One of the things people usually don’t seem to bring up are our previous experiences with Singularities. Perhaps it’s because they happened to us before we were “us”, so we don’t really remember them. But they exist, as precedents, and they suggest something pretty interesting.

What were our previous Singularity experiences? I would say there were three: the development of language, the development of agriculture, and the development of writing. Each of these fulfill one of the most important traits described by Vinge, which is that it renders those who came before the Singularity basically unable to grasp the people who come after it. It changes the very nature of personhood.

What’s interesting is that two of these Singularities actually involve language, and only one involves “tools” of any kind. In fact, if we were to look at ourselves the way that we look at other species and the rest of nature, that is, looking in terms of geological time, our leap from unlanguaged upright apes to blogging, hi-tech, globalized engines of ideas-expressed-through-language took only an instant. The development of writing was just a part of the development of language, seen from geological time.

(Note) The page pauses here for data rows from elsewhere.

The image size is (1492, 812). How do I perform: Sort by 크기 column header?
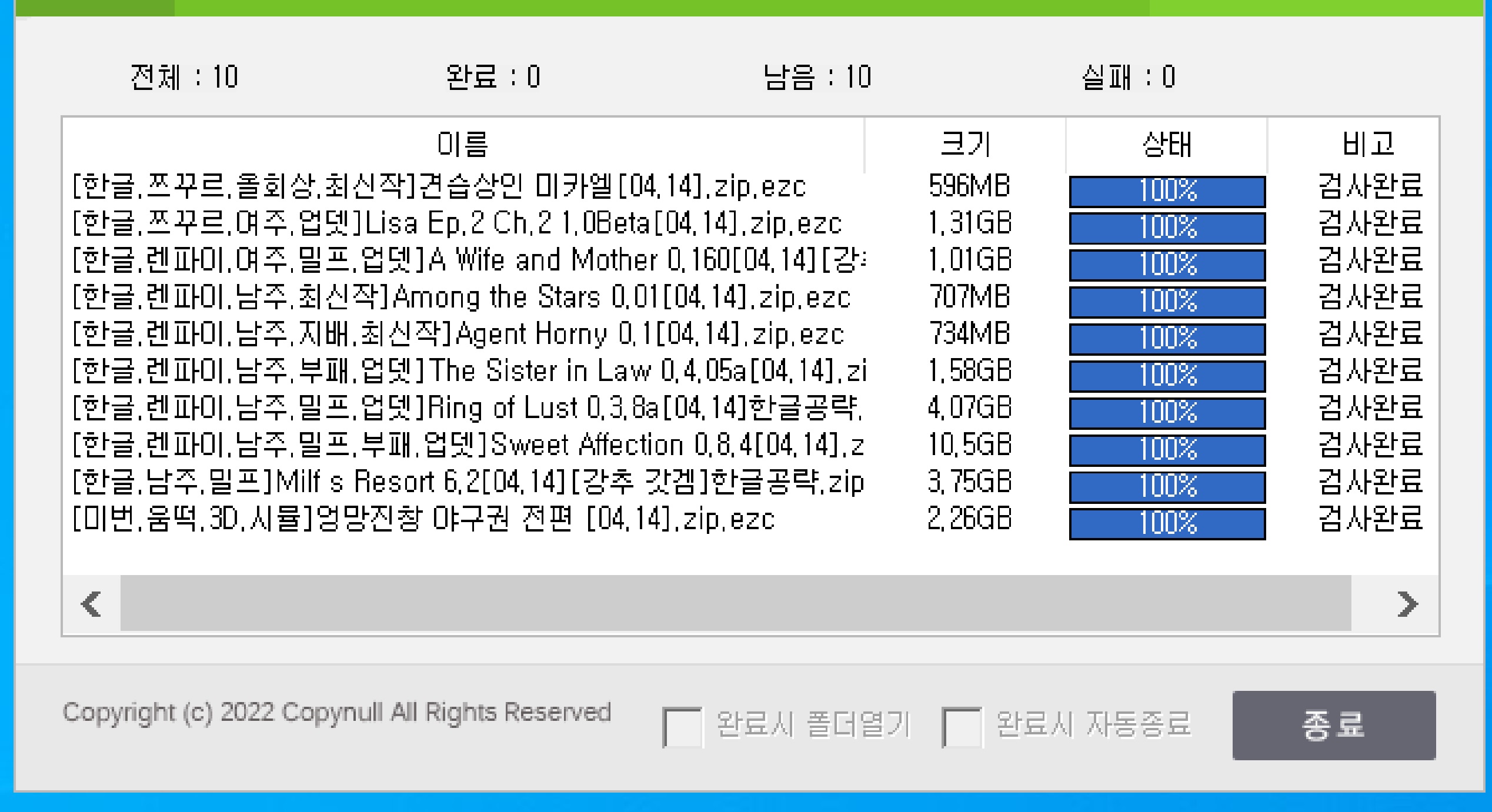tap(965, 145)

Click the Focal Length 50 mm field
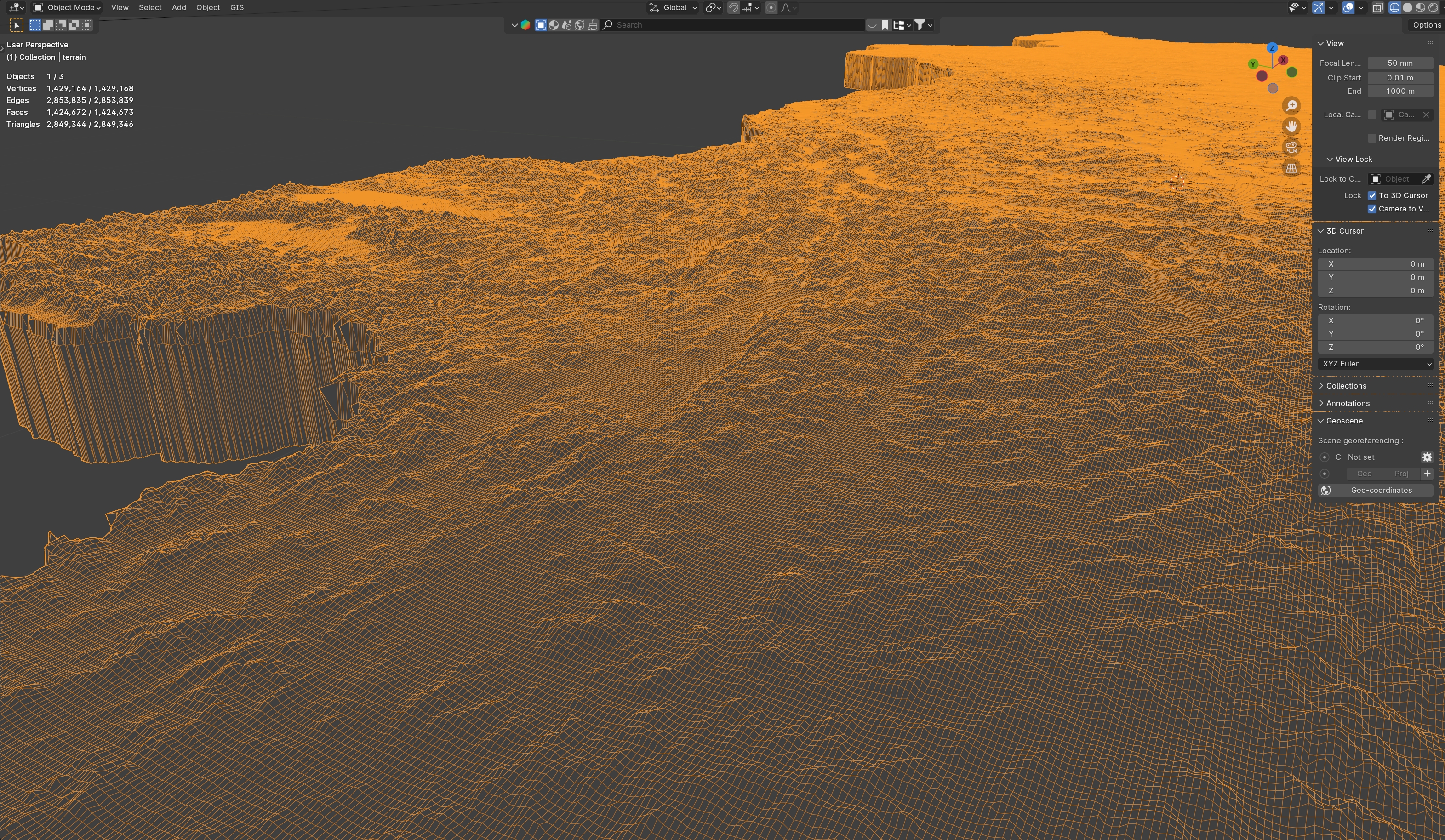click(1399, 63)
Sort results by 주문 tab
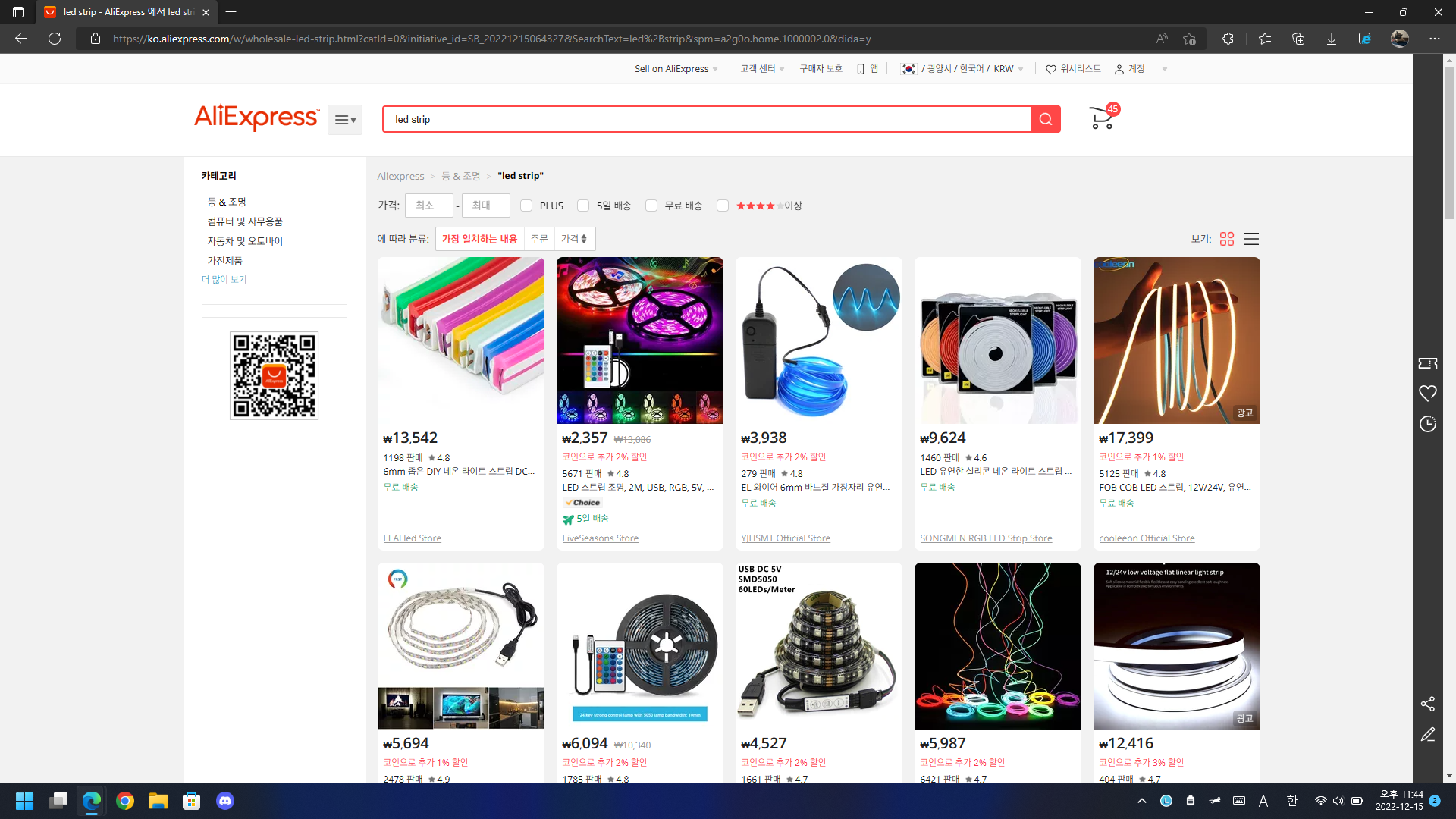 [x=539, y=239]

Which highlights something interesting: the developments in human history that have wrought the most profound changes—the changes to our very nature, those that made us different from our evolutionary ancestors—have come upon us very slowly. Computers have changed our lives, yes, and in a very valuable way, but they have not yet changed our lives in the way that the development of language has. Language helped to reshape our brains, helped us to learn how to organize ourselves, how to make the best of our one natural advantage, our ability to make and use tools.

So looking at computers in terms of geological time, we’re still at the very beginning of whatever they’re going to do to us, or rather, whatever we’re going to do to ourselves with them. Until computers start reshaping our biology and neurology, I think they will not effect a Singularity upon us.

They could, eventually, do this, of course. Greg Egan’s novel Schild’s Ladder is not only an excellent story, but tangentially is an exploration of how we could eventually use computers to completely reshape ourselves, once they’re past the primitive flint-and-stick level of development we’re at now. But that is very likely millennia away, or at the least, centuries.

I could be wrong, it may be possible that, without us being reshaped internally in any way, we could change so that we are incomprehensible to those who came before us. But I think it’s unlikely to the point of being moot. If a normal child born of normal parents (parents genetically the same as us, as the resulting child would be) can adapt to whatever developments occur, then I think the Singularity has not come. It may be difficult to understand such a society, but then it’s difficult understanding how Medieval people thought, or how ancient pagans did; it would constitute a culture difference, not a difference on the scale of Singularity.

Whether or not Moore’s Law holds, I think it’s safe to say that the Singularity is nowhere near being upon us.